Today, a committee of which I am a part will discuss a paper about the nature of theater, a very thoughtful paper written by a colleague. Her point, written with resolve and more than adequately resourced, is that theater, as art, is most itself when it challenges the status quo, when it makes us think, when it pushes us to new understandings of self, and art, and social issues--when it pushes us to have to see life itself in new ways. The best theater, she asserts, is always cutting edge. It's a convincing paper.
This weekend we attended a play put on in the clubhouse of a local golf course, a dinner theater presentation of Arsenic and Old Lace, staged by some local folks who annually get together for a long weekend run of some goofy comedy. The cast was wonderful, as notable for their beef as their enthusiasm. Not a one of them got paid, I'm sure. Seems to me they were up there performing for two reasons--first, because they enjoyed it; second, because their friends enjoyed them enjoying it.

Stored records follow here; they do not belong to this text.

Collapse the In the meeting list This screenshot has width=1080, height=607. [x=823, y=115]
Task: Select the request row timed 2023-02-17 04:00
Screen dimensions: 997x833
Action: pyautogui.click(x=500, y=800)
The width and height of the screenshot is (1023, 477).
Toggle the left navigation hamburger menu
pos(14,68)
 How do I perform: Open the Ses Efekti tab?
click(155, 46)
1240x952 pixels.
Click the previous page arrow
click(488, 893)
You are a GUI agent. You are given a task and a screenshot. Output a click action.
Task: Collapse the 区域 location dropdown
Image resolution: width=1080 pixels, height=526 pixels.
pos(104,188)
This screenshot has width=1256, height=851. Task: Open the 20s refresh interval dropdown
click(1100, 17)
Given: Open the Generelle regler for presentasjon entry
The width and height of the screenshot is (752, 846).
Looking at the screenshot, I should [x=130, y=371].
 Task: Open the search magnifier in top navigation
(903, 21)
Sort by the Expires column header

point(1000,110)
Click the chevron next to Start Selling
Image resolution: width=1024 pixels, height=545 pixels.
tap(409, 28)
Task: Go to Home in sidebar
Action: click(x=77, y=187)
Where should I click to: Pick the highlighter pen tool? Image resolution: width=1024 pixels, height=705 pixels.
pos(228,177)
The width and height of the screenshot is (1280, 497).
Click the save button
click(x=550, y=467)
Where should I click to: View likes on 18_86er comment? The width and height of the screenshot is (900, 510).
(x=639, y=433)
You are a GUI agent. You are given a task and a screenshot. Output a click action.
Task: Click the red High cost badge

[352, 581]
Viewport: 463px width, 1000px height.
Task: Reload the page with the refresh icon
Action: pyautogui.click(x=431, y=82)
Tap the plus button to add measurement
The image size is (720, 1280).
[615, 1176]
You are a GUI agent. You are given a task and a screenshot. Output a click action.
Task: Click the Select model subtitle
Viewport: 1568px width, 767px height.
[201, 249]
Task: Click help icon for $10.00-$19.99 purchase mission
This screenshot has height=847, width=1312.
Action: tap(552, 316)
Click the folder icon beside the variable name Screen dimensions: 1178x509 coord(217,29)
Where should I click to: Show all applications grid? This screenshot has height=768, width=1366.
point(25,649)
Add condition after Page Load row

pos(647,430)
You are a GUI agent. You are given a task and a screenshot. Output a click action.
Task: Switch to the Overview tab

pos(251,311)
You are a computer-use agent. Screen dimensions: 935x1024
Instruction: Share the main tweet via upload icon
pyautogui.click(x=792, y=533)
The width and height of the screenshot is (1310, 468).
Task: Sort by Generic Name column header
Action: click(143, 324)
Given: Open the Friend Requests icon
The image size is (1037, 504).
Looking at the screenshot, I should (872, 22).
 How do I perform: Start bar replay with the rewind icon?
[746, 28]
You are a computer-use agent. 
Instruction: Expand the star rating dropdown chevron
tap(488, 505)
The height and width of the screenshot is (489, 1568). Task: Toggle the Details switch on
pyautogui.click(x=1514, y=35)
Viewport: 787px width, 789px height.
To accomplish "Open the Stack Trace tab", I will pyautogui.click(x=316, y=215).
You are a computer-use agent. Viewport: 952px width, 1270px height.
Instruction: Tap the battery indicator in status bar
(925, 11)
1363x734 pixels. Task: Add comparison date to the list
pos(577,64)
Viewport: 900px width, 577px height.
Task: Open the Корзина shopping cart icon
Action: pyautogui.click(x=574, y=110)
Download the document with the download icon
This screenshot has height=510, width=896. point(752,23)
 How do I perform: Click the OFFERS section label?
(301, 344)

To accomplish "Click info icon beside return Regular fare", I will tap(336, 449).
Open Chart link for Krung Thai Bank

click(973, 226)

This play, in the corner of a golf course clubhouse, didn't challenge my politics. It didn't make me rethink my worldview or somehow test my too comfy sensibilities. It was just plain fun, and would have been even more of a ball had I known the cast, as most everyone else in attendance obviously did.
Was it art? Don't know. Probably not. Later today, I'll ask the professor.
But this morning I'm thankful for community, for those who build it, who give their precious time for it, who go to outlandish ends to bring their neighbors joy. Lord knows it warn't professional, but this morning I'm thankful to the Otter Valley Country Club Theater for their rollicking gift to building community.